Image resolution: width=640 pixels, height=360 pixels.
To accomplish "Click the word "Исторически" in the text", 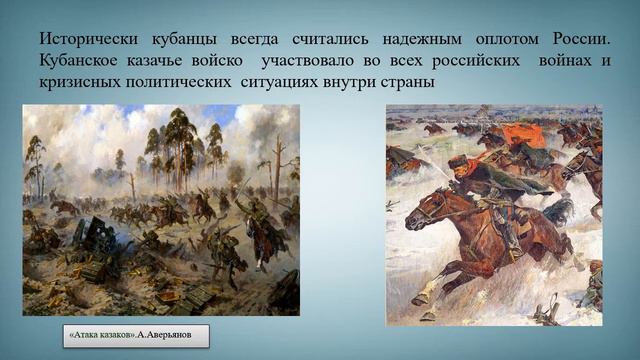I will [91, 38].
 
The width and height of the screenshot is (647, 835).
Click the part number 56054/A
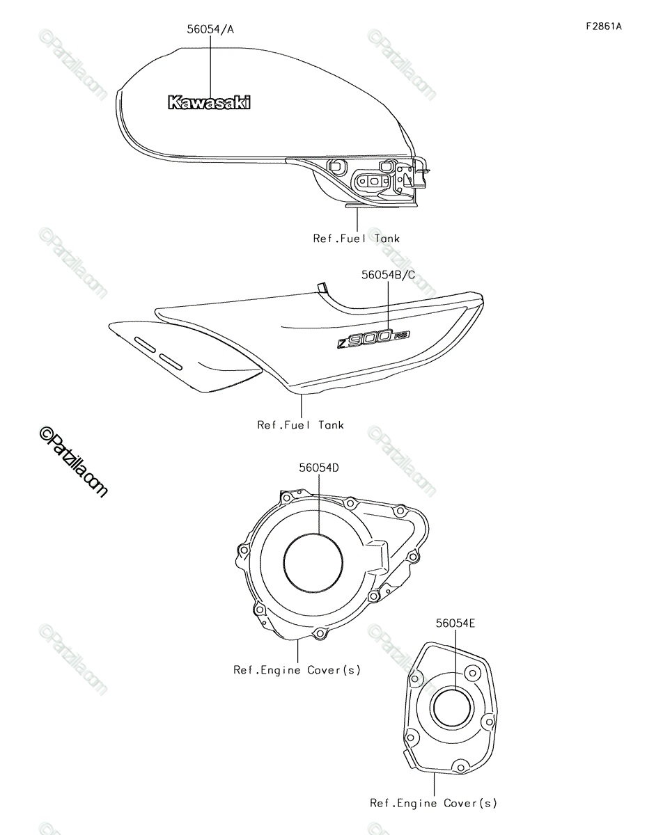[x=210, y=29]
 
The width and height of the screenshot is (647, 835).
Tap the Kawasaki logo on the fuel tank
[x=209, y=102]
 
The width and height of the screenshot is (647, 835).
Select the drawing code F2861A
[x=604, y=26]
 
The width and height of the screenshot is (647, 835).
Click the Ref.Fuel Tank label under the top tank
[x=357, y=239]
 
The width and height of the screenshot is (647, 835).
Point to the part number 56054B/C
[x=388, y=275]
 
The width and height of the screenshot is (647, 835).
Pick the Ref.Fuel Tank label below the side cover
[x=300, y=425]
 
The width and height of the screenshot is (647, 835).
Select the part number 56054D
[x=319, y=468]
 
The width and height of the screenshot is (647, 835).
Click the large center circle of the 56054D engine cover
[x=313, y=564]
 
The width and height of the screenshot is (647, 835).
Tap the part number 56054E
[x=455, y=623]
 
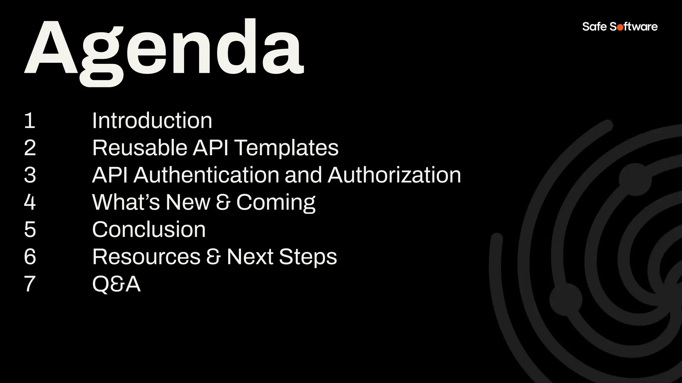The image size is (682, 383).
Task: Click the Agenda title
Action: click(164, 50)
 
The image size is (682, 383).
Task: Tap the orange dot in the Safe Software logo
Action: click(620, 27)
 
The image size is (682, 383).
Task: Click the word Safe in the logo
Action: click(594, 27)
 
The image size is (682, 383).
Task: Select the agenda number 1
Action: click(30, 120)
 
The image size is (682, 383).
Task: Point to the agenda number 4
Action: click(30, 202)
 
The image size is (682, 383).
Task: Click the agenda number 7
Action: click(30, 284)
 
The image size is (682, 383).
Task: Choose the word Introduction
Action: click(152, 120)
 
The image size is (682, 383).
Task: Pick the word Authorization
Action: click(394, 175)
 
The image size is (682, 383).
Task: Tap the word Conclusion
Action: click(149, 229)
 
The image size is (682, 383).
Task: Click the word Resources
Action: click(146, 257)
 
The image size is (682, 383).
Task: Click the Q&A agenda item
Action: click(116, 284)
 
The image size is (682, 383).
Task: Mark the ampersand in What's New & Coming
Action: click(223, 202)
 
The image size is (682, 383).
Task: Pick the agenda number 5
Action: click(30, 229)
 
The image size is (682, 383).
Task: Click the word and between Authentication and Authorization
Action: click(303, 175)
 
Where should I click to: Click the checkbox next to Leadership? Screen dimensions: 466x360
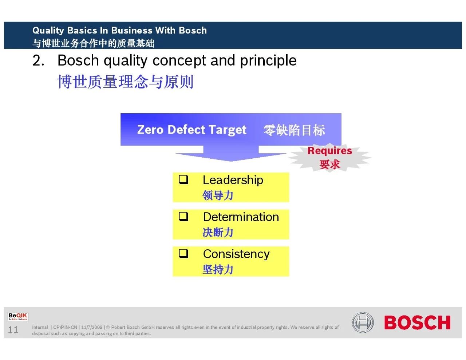pyautogui.click(x=183, y=180)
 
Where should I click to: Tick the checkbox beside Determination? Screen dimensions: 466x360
pyautogui.click(x=183, y=217)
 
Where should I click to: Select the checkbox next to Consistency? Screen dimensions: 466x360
pyautogui.click(x=183, y=254)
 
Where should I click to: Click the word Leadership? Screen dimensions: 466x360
pyautogui.click(x=233, y=180)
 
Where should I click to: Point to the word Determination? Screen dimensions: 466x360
pyautogui.click(x=241, y=217)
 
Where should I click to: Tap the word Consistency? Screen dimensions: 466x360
pyautogui.click(x=236, y=254)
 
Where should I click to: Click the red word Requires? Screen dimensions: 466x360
pyautogui.click(x=329, y=151)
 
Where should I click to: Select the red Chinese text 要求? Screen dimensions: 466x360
pyautogui.click(x=329, y=165)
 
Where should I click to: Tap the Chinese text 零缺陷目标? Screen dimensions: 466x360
pyautogui.click(x=294, y=130)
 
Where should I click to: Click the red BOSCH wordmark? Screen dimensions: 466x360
pyautogui.click(x=417, y=323)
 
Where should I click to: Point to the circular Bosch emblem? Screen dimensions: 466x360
pyautogui.click(x=363, y=323)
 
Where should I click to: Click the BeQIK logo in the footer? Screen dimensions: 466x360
pyautogui.click(x=18, y=316)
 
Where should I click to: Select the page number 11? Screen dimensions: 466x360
pyautogui.click(x=13, y=330)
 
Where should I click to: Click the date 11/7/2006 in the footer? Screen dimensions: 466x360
pyautogui.click(x=92, y=327)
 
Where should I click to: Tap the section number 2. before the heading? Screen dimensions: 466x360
pyautogui.click(x=39, y=60)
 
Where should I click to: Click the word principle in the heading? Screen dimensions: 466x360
pyautogui.click(x=268, y=61)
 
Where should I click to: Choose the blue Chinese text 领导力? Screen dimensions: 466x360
pyautogui.click(x=218, y=195)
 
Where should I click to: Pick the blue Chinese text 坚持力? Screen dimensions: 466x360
pyautogui.click(x=218, y=269)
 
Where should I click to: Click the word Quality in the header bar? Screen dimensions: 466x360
pyautogui.click(x=48, y=31)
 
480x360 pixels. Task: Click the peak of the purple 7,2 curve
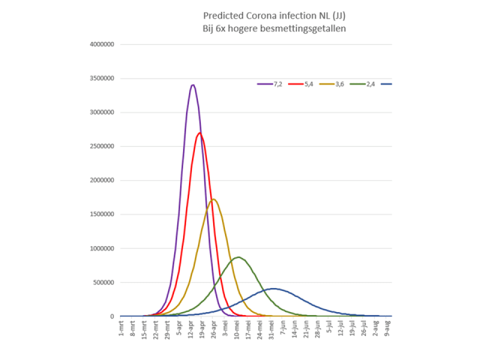pos(193,85)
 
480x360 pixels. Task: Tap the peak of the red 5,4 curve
pos(200,133)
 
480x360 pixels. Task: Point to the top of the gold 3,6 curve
pos(214,199)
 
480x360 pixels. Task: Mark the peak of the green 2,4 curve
pos(238,257)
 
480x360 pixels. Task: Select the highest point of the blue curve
pos(273,289)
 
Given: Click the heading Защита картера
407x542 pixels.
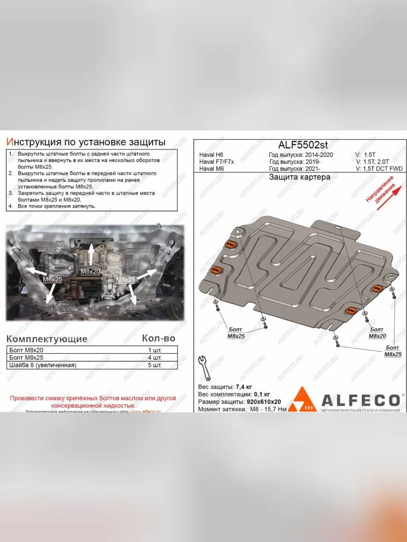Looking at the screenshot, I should tap(299, 177).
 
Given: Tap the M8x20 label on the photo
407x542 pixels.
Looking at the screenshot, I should tap(90, 271).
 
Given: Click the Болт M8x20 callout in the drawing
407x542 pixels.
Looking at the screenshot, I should tap(377, 333).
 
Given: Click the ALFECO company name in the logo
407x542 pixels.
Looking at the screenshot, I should tap(360, 400).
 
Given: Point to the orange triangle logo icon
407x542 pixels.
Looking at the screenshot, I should tap(302, 400).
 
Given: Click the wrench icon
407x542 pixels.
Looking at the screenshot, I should tap(204, 367).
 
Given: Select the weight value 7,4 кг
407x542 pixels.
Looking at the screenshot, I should tap(244, 387).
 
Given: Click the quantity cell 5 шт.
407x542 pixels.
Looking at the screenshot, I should tap(155, 365).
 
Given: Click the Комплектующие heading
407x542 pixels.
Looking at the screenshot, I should tap(47, 339).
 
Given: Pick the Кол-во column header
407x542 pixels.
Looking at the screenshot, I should tap(158, 338).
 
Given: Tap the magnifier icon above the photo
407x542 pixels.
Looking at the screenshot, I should tap(159, 224).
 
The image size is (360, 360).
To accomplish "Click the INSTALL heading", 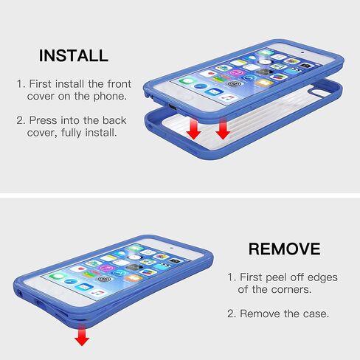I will [73, 55].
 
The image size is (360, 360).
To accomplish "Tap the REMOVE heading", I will [284, 249].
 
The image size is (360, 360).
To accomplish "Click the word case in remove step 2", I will [316, 314].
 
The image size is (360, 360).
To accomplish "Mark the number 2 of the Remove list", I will [231, 314].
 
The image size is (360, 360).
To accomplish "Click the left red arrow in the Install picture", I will [193, 130].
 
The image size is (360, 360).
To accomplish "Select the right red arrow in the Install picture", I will [222, 128].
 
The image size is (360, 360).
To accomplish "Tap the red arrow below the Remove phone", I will [82, 336].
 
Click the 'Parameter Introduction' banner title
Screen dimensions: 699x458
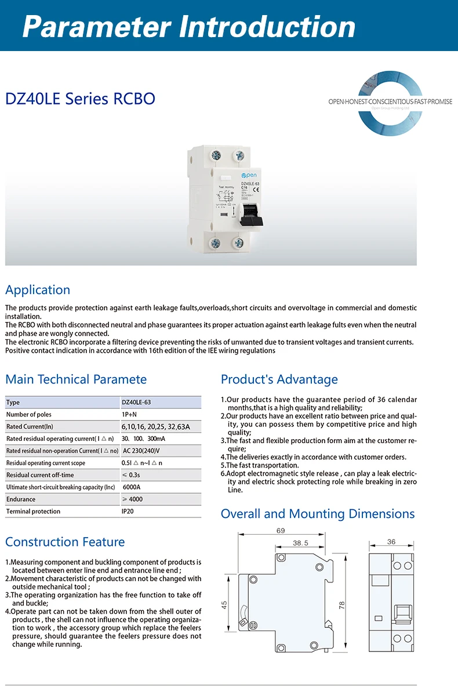coord(189,26)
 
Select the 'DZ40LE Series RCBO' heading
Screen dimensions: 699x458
coord(80,99)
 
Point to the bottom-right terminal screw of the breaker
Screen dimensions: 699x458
coord(238,243)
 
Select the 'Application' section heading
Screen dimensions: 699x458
coord(38,290)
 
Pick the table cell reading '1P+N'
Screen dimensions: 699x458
coord(129,415)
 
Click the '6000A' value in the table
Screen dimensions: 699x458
coord(132,487)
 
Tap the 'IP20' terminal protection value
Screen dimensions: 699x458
coord(128,512)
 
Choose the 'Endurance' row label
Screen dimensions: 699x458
coord(21,499)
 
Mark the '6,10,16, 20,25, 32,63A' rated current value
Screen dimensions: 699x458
coord(155,427)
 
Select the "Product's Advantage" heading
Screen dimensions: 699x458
coord(279,379)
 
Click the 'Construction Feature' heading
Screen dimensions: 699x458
coord(65,542)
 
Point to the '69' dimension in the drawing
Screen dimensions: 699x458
coord(281,531)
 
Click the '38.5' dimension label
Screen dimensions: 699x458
coord(300,544)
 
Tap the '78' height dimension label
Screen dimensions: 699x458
coord(342,604)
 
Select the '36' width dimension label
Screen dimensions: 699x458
coord(391,542)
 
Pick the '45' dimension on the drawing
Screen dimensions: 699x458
coord(224,604)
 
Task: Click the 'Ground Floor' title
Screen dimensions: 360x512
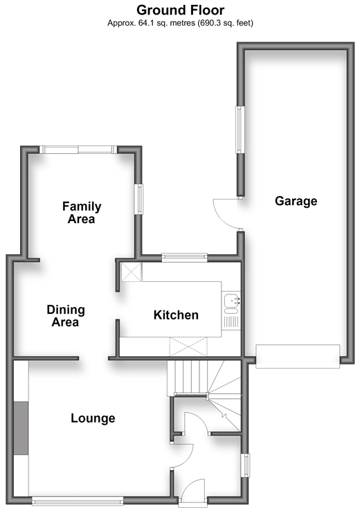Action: [180, 10]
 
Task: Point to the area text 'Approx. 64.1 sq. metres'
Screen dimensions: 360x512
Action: [151, 23]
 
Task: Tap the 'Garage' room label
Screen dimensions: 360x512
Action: [296, 201]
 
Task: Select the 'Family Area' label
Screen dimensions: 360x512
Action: [82, 213]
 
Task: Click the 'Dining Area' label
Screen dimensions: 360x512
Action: [66, 316]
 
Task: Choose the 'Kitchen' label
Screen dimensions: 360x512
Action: [176, 315]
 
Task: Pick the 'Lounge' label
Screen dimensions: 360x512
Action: [93, 418]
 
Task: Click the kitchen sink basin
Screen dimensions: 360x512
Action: [232, 301]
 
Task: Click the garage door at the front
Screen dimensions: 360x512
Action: [298, 356]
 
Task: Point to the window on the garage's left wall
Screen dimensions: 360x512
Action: [240, 130]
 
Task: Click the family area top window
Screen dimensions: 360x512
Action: [78, 150]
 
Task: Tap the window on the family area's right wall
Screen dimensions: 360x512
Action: [138, 199]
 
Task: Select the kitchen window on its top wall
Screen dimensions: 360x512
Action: [185, 258]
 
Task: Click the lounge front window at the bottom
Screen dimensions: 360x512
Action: [78, 501]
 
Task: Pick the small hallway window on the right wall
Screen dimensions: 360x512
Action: [245, 466]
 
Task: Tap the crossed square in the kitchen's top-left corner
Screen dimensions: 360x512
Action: [132, 272]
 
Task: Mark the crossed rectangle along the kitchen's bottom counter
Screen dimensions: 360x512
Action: [188, 347]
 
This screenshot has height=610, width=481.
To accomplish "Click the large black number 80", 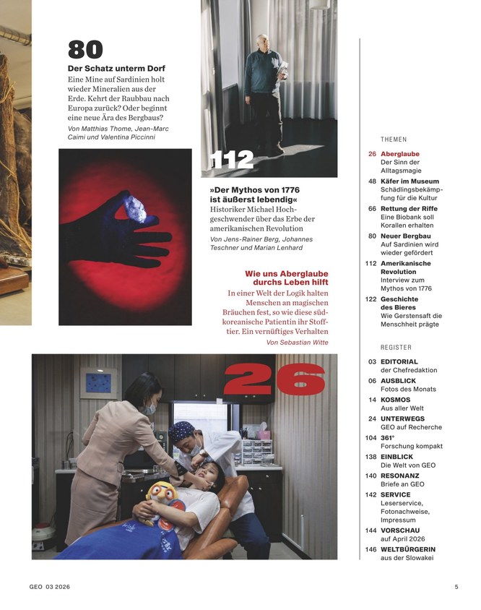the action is click(x=85, y=50).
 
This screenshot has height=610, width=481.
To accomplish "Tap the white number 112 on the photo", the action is click(x=232, y=160).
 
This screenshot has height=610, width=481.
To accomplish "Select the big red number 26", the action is click(x=274, y=379).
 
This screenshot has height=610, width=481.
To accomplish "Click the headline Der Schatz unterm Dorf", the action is click(x=116, y=69).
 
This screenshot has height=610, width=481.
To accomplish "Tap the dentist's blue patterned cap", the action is click(x=181, y=432).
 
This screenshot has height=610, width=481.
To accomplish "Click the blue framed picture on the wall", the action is click(x=99, y=383).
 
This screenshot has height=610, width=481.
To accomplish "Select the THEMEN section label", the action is click(x=394, y=139).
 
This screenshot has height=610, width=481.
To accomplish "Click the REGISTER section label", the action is click(x=396, y=347).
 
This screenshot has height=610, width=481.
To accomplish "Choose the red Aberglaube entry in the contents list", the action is click(x=399, y=154).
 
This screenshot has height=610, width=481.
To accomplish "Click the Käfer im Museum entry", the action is click(x=410, y=181).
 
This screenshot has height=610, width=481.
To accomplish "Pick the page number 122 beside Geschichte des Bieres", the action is click(x=371, y=299).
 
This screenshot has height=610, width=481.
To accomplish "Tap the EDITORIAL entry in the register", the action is click(x=399, y=362).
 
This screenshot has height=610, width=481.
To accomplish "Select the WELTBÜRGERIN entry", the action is click(x=408, y=549).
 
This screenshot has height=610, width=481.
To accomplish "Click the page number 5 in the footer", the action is click(x=456, y=587).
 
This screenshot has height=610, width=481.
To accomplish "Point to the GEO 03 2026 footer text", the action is click(x=50, y=587).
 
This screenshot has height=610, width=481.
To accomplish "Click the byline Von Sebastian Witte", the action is click(x=298, y=343).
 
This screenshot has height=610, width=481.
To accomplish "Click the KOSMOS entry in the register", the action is click(x=396, y=400).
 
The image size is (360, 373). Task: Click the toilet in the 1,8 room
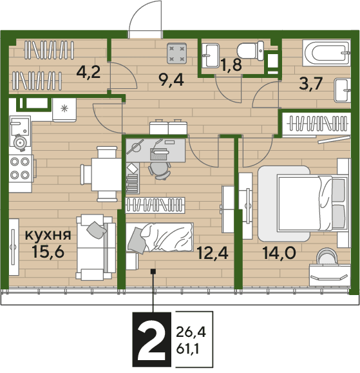coord(251,50)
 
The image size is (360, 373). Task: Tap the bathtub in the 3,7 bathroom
coord(327,53)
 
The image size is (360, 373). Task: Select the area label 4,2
coord(89,72)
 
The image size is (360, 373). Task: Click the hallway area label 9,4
coord(171,80)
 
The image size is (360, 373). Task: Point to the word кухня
coord(48,234)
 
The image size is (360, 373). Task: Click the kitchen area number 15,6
coord(48,251)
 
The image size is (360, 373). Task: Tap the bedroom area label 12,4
coord(213,253)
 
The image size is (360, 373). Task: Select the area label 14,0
coord(279,253)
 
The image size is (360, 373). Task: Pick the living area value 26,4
coord(191,332)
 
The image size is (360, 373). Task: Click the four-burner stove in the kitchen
coord(21,168)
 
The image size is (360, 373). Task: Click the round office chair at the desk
coord(160,170)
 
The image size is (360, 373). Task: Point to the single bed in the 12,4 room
coord(159,237)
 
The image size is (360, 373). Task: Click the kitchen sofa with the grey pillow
coord(95,247)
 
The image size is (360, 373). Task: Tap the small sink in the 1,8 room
coord(211,55)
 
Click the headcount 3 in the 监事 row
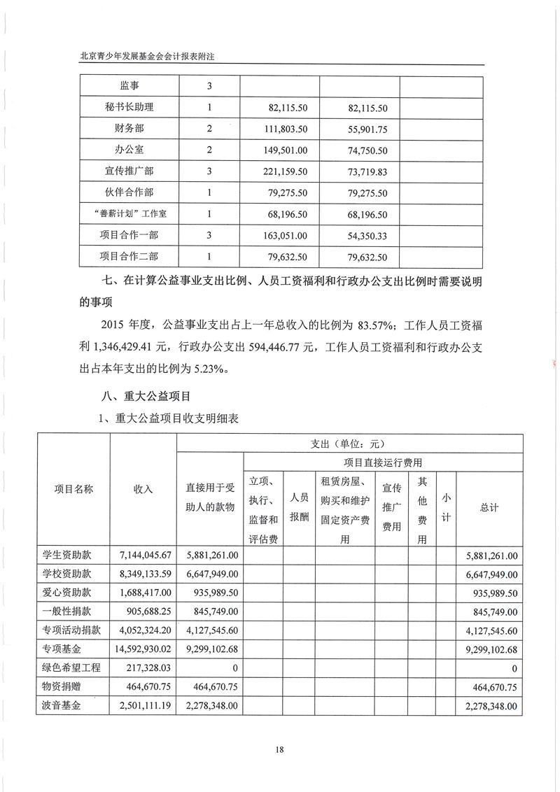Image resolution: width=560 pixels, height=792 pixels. (x=209, y=86)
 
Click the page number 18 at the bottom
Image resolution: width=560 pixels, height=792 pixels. (x=280, y=750)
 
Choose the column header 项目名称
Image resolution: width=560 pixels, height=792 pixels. (x=74, y=489)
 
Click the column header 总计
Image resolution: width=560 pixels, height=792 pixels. (x=489, y=508)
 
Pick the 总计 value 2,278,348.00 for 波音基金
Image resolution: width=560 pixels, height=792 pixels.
· · ·
YOUR INSTRUCTIONS ▸
Rewrite the rows as a JSON list of strings, starting at the line that contains "Where should I click to: Select the page" and ending at the line that contains "pos(273,289)", with one string per line and blank lines omitted. Leave the pictures out of the answer.

COMPLETE RESPONSE ▸
[
  "Where should I click to: Select the page number 11? Screen dimensions: 466x360",
  "pyautogui.click(x=13, y=330)",
  "Where should I click to: Click the date 11/7/2006 in the footer? Screen dimensions: 466x360",
  "pyautogui.click(x=92, y=327)",
  "Where should I click to: Tap the section number 2. before the heading? Screen dimensions: 466x360",
  "pyautogui.click(x=39, y=60)",
  "Where should I click to: Click the word principle in the heading? Screen dimensions: 466x360",
  "pyautogui.click(x=268, y=61)",
  "Where should I click to: Choose the blue Chinese text 领导力? Screen dimensions: 466x360",
  "pyautogui.click(x=218, y=195)",
  "Where should I click to: Pick the blue Chinese text 坚持力? Screen dimensions: 466x360",
  "pyautogui.click(x=218, y=269)",
  "Where should I click to: Click the word Quality in the header bar? Screen dimensions: 466x360",
  "pyautogui.click(x=48, y=31)",
  "480x360 pixels. Task: Click the peak of the purple 7,2 curve",
  "pos(193,85)",
  "480x360 pixels. Task: Tap the peak of the red 5,4 curve",
  "pos(200,133)",
  "480x360 pixels. Task: Point to the top of the gold 3,6 curve",
  "pos(214,199)",
  "480x360 pixels. Task: Mark the peak of the green 2,4 curve",
  "pos(238,257)",
  "480x360 pixels. Task: Select the highest point of the blue curve",
  "pos(273,289)"
]